Currently the only way to rescue patients from prolonged oxygen deprivation resulting in hypoxemia — an abnormally low oxygen concentration in the blood — is either by mechanical ventilation using a tracheal tube or by oxygenation of blood outside the body1. Both strategies are fraught with complications and the former can be tricky if the airway is obstructed, not least due the narrow time window available to recover normal oxygen levels before hypoxemic consequences, such as brain damage and heart failure, occur. In the November issue of Proceedings of the National Academy of Sciences Seekell and colleagues demonstrated that polymer hollow microparticles (PHMs) injected into the blood for the systemic delivery of oxygen to rats succeeded in increasing the amount of oxygen in their blood to clinical recovery levels.
The PHMs were fabricated in a process whereby poly(D,L-lactic-co-glycolic acid) (PLGA), perfluorooctyl bromide (PFOB) and Pluronic F-68 were combined to create a PLGA/F68-rich shell with tiny pores and a PFOB rich core. Because of the oil-in-water emulsion that was created inside the core on the addition of water, subsequent freeze-drying of the microparticles resulted in oxygen gas filling the core. The authors showed that oxygen inside PHMs could be released and bind to oxygen-depleted haemoglobin (deoxyhaemoglobin) — the molecule inside blood cells that transports oxygen to every cell in the body. They did this by mixing the PHMs with deoxygenated human blood in the lab and showed that the oxygen was transferred from the PHMs to deoxyhaemoglobin, re-oxygenating the blood cells within seconds. The microparticles work on the same principle as wicking material in sports clothing — where moisture is drawn through channels against forces of gravity to keep the skin dry. Here, blood is wicked into the channels in the PLGA shell, and gas exchange occurs at the oxygen/blood interface, diffusing from high (in the microparticle core) to low (in blood plasma) oxygen content, in a process identical to the mechanism of gas exchange in the lungs. When PHMs were injected into leg veins of rats in a model of oxygen-depleted blood vessels, the oxygen content was raised to clinically important levels for approximately 10 minutes, in contrast to control animals injected with an electrolyte solution only. Furthermore, haemodynamic parameters showed that the PHMs do not cause any obstruction in the blood vessels.

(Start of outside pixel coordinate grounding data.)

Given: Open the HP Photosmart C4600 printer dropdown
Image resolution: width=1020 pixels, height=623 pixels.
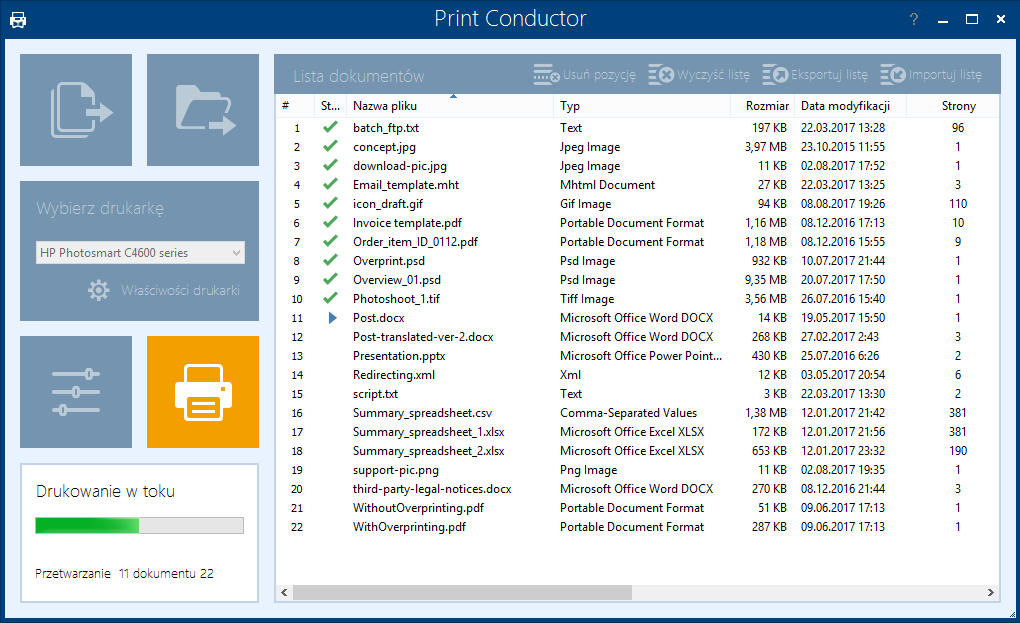Looking at the screenshot, I should (140, 253).
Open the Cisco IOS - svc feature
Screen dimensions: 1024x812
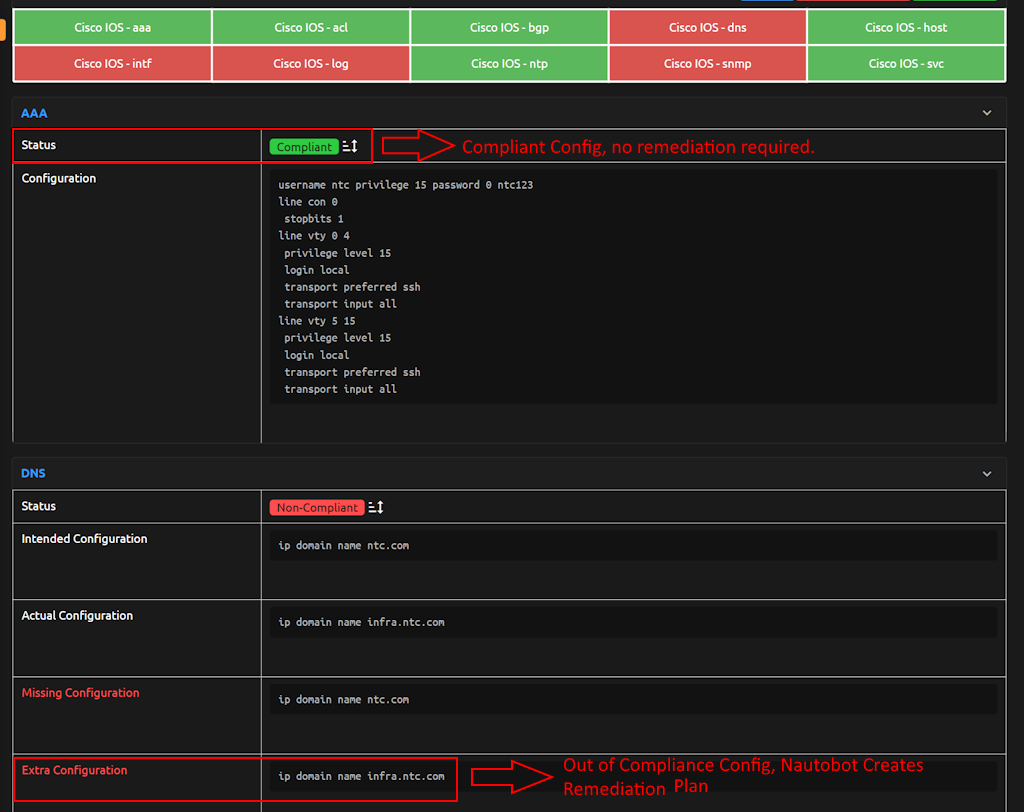pos(905,63)
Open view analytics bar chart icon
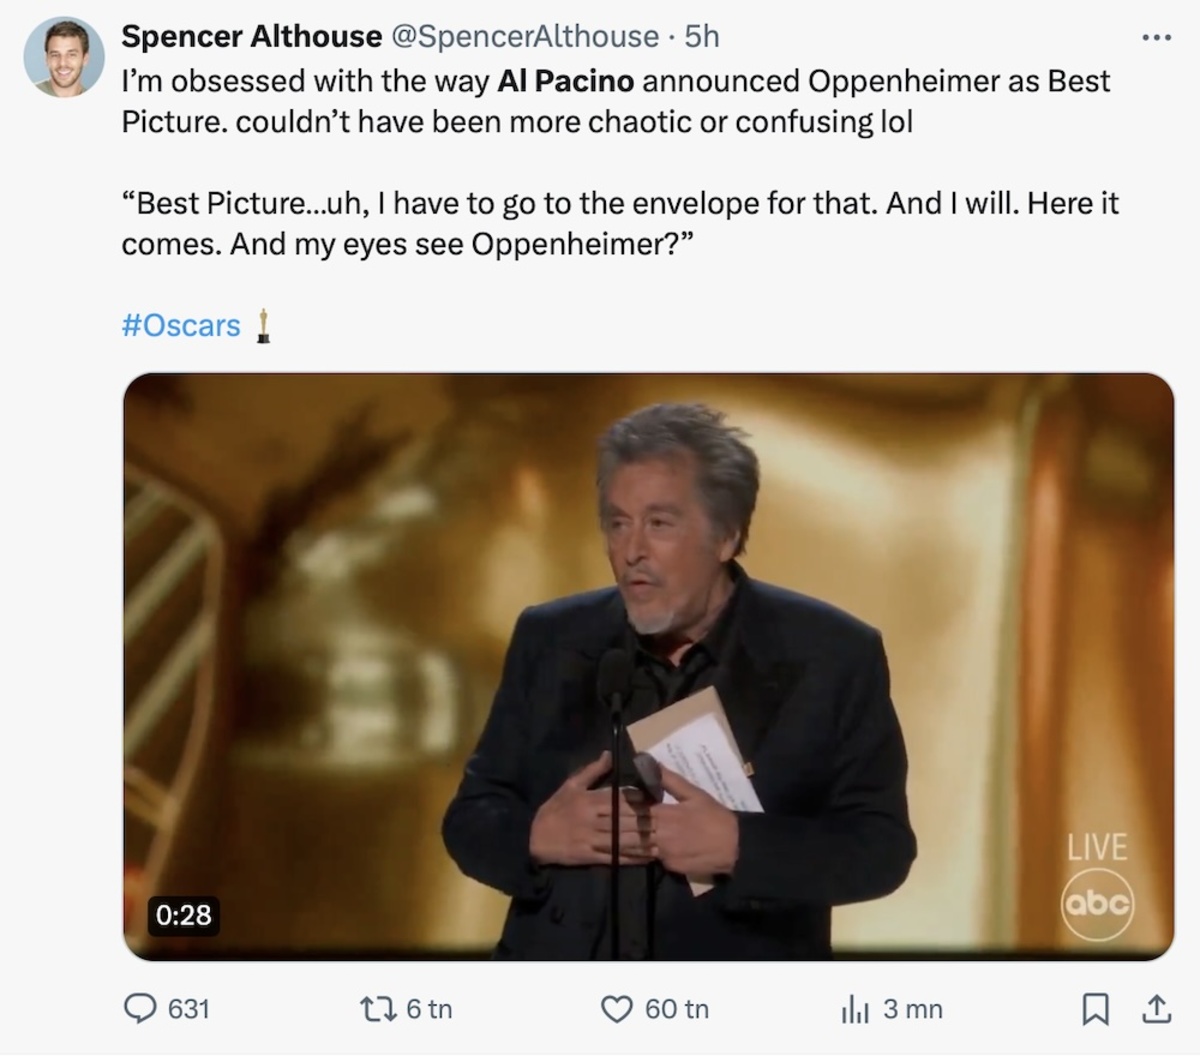This screenshot has width=1200, height=1056. pos(855,1010)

The advantages of PHMs compared to other injectable systems are considerable: they can carry far more oxygen, the PGLA shell renders them more mechanically robust than lipid-based particles (tested previously by the authors2), and they are less susceptible to leakage or degradation during storage, as evidenced by their long shelf life of 60 days with no significant changes in size or gas-carrying capacity. Taken together with the fact that PHMs do not require functioning lungs to oxygenate them as previous technologies do, this means that they could be used to treat hypoxemia due to respiratory failure as a result of damaged lungs or airways.

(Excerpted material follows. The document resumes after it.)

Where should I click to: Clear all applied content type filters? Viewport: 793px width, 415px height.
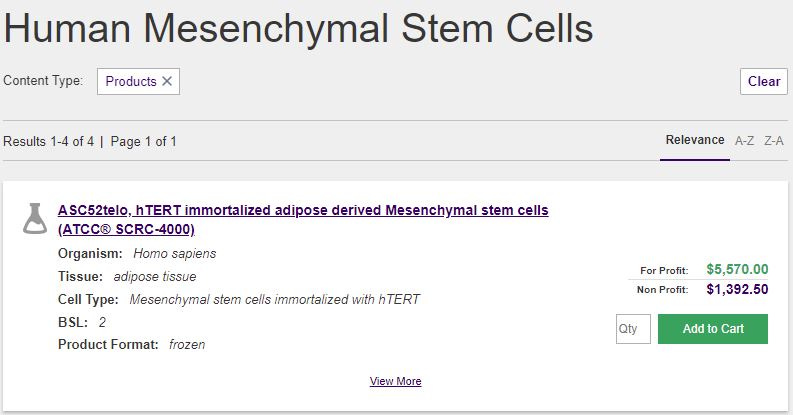(x=764, y=81)
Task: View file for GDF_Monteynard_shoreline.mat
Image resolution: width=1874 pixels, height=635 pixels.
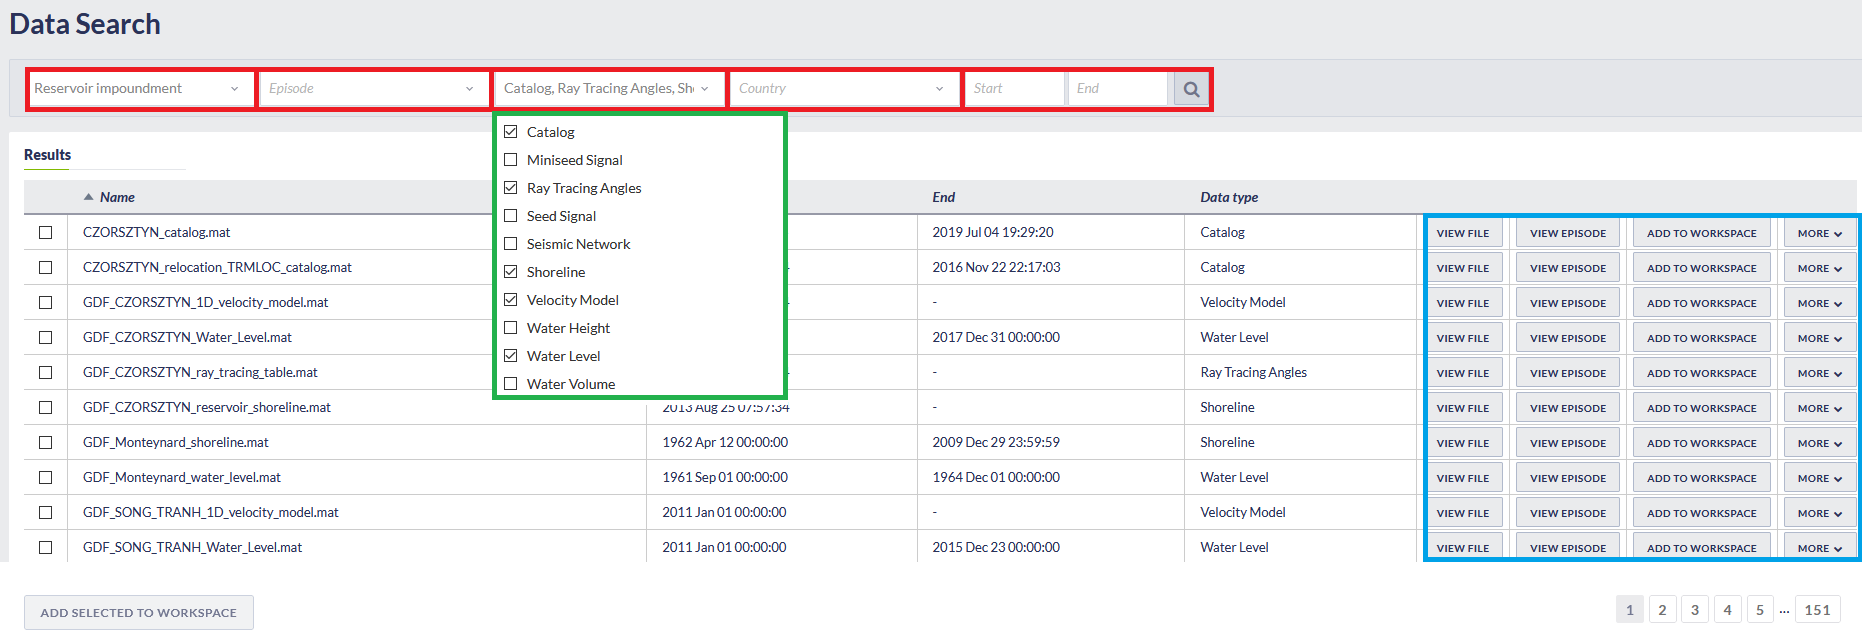Action: [1462, 443]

Before patients can breathe a sigh of relief at the idea that PHMs can alleviate disorders like hypoxemic cardiac arrest or haemorrhagic shock, additional studies are required to identify and minimise any potential side effects, and to track the removal of oxygen-depleted particles from the body. Finally, although the volume injected is considerably lower than in the authors’ previous work to achieve a similar effect, a limitation of the application of PHMs is that repeated injections may be required to maintain oxygen levels, which means injected fluid remains in circulation and may need to be reduced in some scenarios2. Additionally, PHMs do not remove carbon dioxide. Nevertheless, these limitations seem to be surmountable and PHMs could provide a myriad of potential short-term therapeutic applications for critically ill patients.
Seekell, R. P. et al. Oxygen delivery using engineered microparticles. Proc Natl Acad Sci U S A. 113, 12380–12385 (2016).
1. Villar, J. & Kacmarek, R. M. Rescue strategies for refractory hypoxemia: a critical appraisal. F1000 Med Rep. 1, 91 (2009).
2. Kheir, J. N. et al. Oxygen gas-filled microparticles provide intravenous oxygen delivery. Sci. Transl. Med. 4, 140ra88 (2012).